Loading checkpoint: saved/models/correlation/model_best.pth ...
Done
Testing set samples: 30000
100%|█████████████████████████████████████████████████████████████████████████████████████████████████████████████████████████████████████████████████████████████████████████████████████████████████████████████████████████| 59/59 [00:19<00:00,  3.04it/s]
Testing result:
{'loss': 0.0001722179292468354, 'mse': 6.77461177110672e-07, 'mae': 0.014289384969075522, 'mape': 0.2813985677083333, 'rmse': 3.6473782857259115e-05, 'msle': 3.554690380891164e-06, 'rmsle': 7.881066799163819e-05}
Owner
HR Wu
HR Wu
Developing and Comparing Vision-based Algorithms for Vision-based Agile Flight

DodgeDrone: Vision-based Agile Drone Flight (ICRA 2022 Competition) Would you like to push the boundaries of drone navigation? Then participate in the

Robotics and Perception Group 115 Dec 10, 2022
python based clash stars made by grade 7 and 5

clash_stars python based clash stars made by grade 7 and 5 How to play: PLAYER ONE (LEFT PLAYER) Move: W,A,S,D Shoot: SHIFT PLAYER TWO (RIGHT PLAYER)

5 Oct 22, 2021
Interpreting-compiling programming language.

HoneyASM The programming language written on Python, which can be as interpreted as compiled. HoneyASM is easy for use very optimized PL, which can so

TalismanChet 1 Dec 25, 2021
Blender Add-on to Add Metal Materials to Your Scene

Blender QMM (Quick Metal Materials) Blender Addon to Add Metal Materials to Your Scene Installation Download the latest ZIP from Releases. Usage This

Don Schnitzius 27 Dec 26, 2022
EFB Docker image with efb-telegram-master and efb-wechat-slave

efb-wechat-docker EFB Docker image with efb-telegram-master and efb-wechat-slave Features Container run by non-root user. Support add environment vari

Haukeng 1 Nov 10, 2022
Nateve transpiler developed with python.

Adam Adam is a Nateve Programming Language transpiler developed using Python. Nateve Nateve is a new general domain programming language open source i

Nateve 7 Jan 15, 2022
An account generator for guilded.gg that I made a while back and decided to bring back up

An account generator for guilded.gg that I made a while back and decided to bring back up

8 Nov 17, 2022
Stori QA Automation Challenge

Stori-QA-Automation-Challenge This is the repository is created for the Stori QA Intern Automation Engineer Challenge!

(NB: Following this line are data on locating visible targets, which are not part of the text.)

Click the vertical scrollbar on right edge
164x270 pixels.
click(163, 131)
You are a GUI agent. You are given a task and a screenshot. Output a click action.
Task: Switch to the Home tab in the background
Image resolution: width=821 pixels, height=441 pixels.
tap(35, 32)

In this you can find the Requir

Daniel Castañeda 0 Feb 20, 2022
Package pyVHR is a comprehensive framework for studying methods of pulse rate estimation relying on remote photoplethysmography (rPPG)

Package pyVHR (short for Python framework for Virtual Heart Rate) is a comprehensive framework for studying methods of pulse rate estimation relying on remote photoplethysmography (rPPG)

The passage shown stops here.